Stamattina a Firenze c’è stata la conferenza stampa per fare il punto sulla situazione della Seves.

Non ho potuto essere presente, ma ho mandato un messaggio che è stato letto. Eccolo.

 

La presenza di un acquirente per Seves disposto a tenere aperto lo stabilimento fiorentino è una notizia importante per Firenze, per la Toscana e per l’Italia.

I lavoratori della Seves, a cui va la mia solidarietà, sono ormai in cassa integrazione da oltre un anno e dal prossimo 9 giugno non potranno più contare sugli ammortizzatori sociali.
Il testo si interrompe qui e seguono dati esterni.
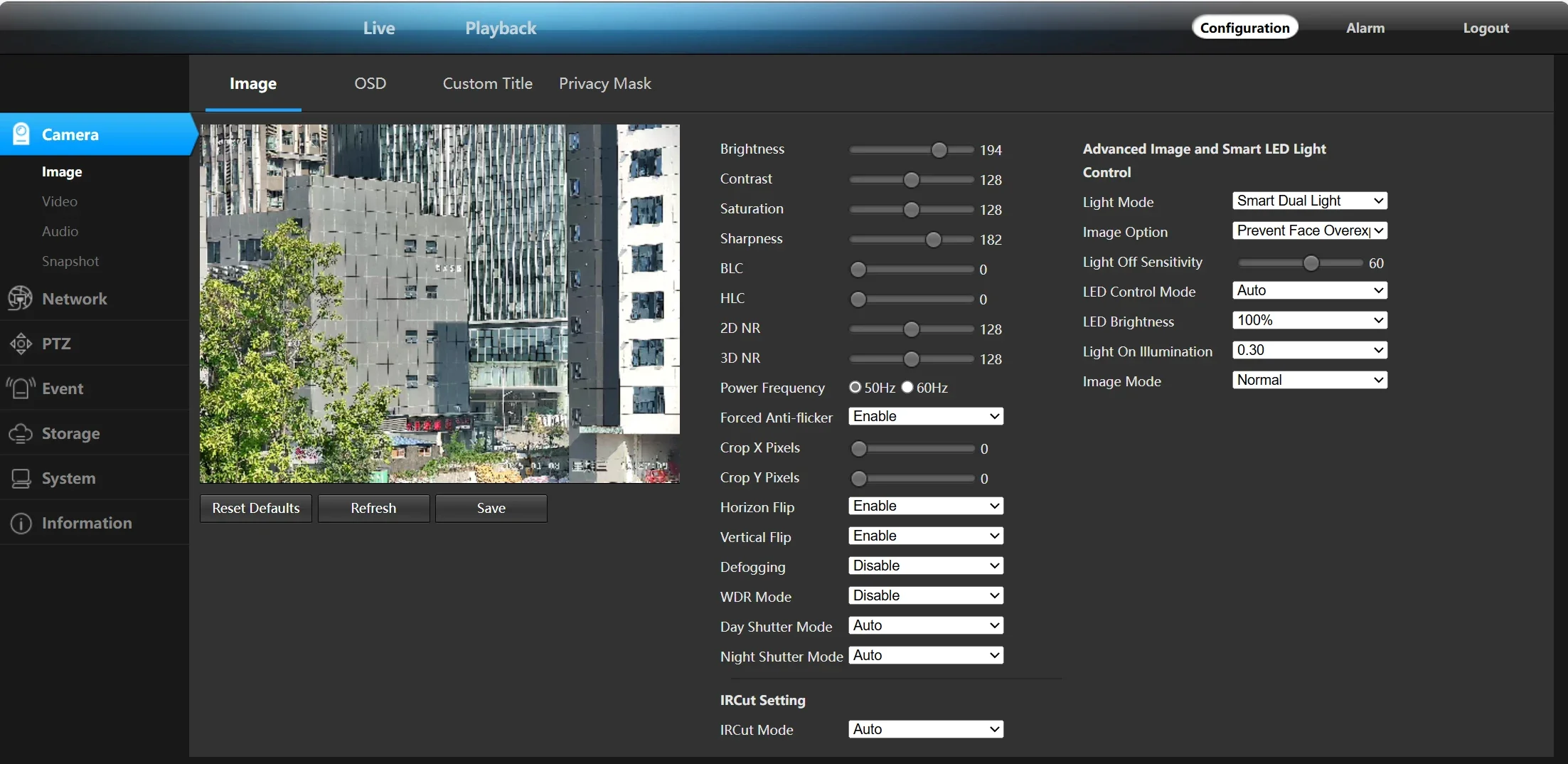Click the Storage cloud icon
Image resolution: width=1568 pixels, height=764 pixels.
tap(21, 433)
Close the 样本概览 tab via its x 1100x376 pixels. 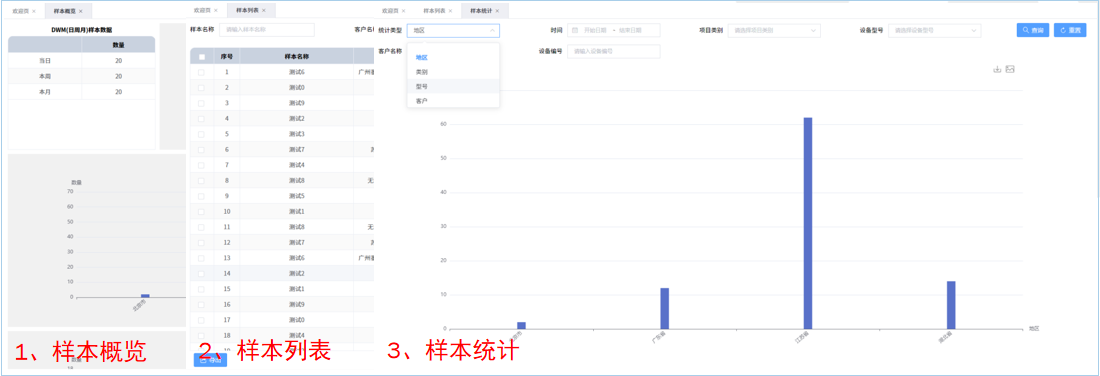click(x=81, y=11)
Di fronte alla scelta di chiudere lo stabilimento di Castello e lasciare così 97 famiglie senza uno stipendio, oppure a quella di riprendere la produzione e mantenere lo stabilimento aperto, a maggior ragione in un momento di difficoltà economica per il nostro Paese, non si può rimanere indifferenti all’opportunità di difendere o meno 97 posti di lavoro.

Nella scelta della ripresa dell’attività di Seves non c’è solo il fondamentale tema della difesa dei posti di lavoro, c’è anche la questione fondamentale del rilancio dell’industria del nostro Paese.

Per tornare a crescere l’Italia deve rilanciare e valorizzare i propri prodotti di qualità.

E deve tutelare e investire sulle capacità, le competenze e le esperienze di lavoratori come quelli che fino ad oggi hanno appunto creato questi prodotti di qualità, come lo è il vetro mattone di Seves, che è conosciuto e apprezzato in tutto il mondo.

È compito della politica dare avvio a politiche che favoriscano crescita economica e occupazionale, ma tutti gli attori devono contribuire a rilanciare il sistema Italia.

Spero quindi che possa essere accolto l’appello lanciato alcuni giorni fa dal sindaco di Firenze, Matteo Renzi, a considerare la proposta di chi si è detto disposto a mantenere aperto lo stabilimento fiorentino.

E spero davvero che Seves possa avere, nel futuro prossimo, una proprietà intenzionata a tutelare l’esperienza industriale di questa azienda e a rilanciarne il prodotto, così che i lavoratori possano tornare a occupare il loro posto di lavoro e che l’economia italiana possa tornare a contare su un marchio garanzia di qualità come quello di Seves.

Io starò in campo per sostenere questa scelta e ogni iniziativa che, con i sindacati ed i lavoratori, oltre che con le istituzioni locali, si renderanno utili e necessarie per dare un futuro alla competitività dell’azienda e all’occupazione.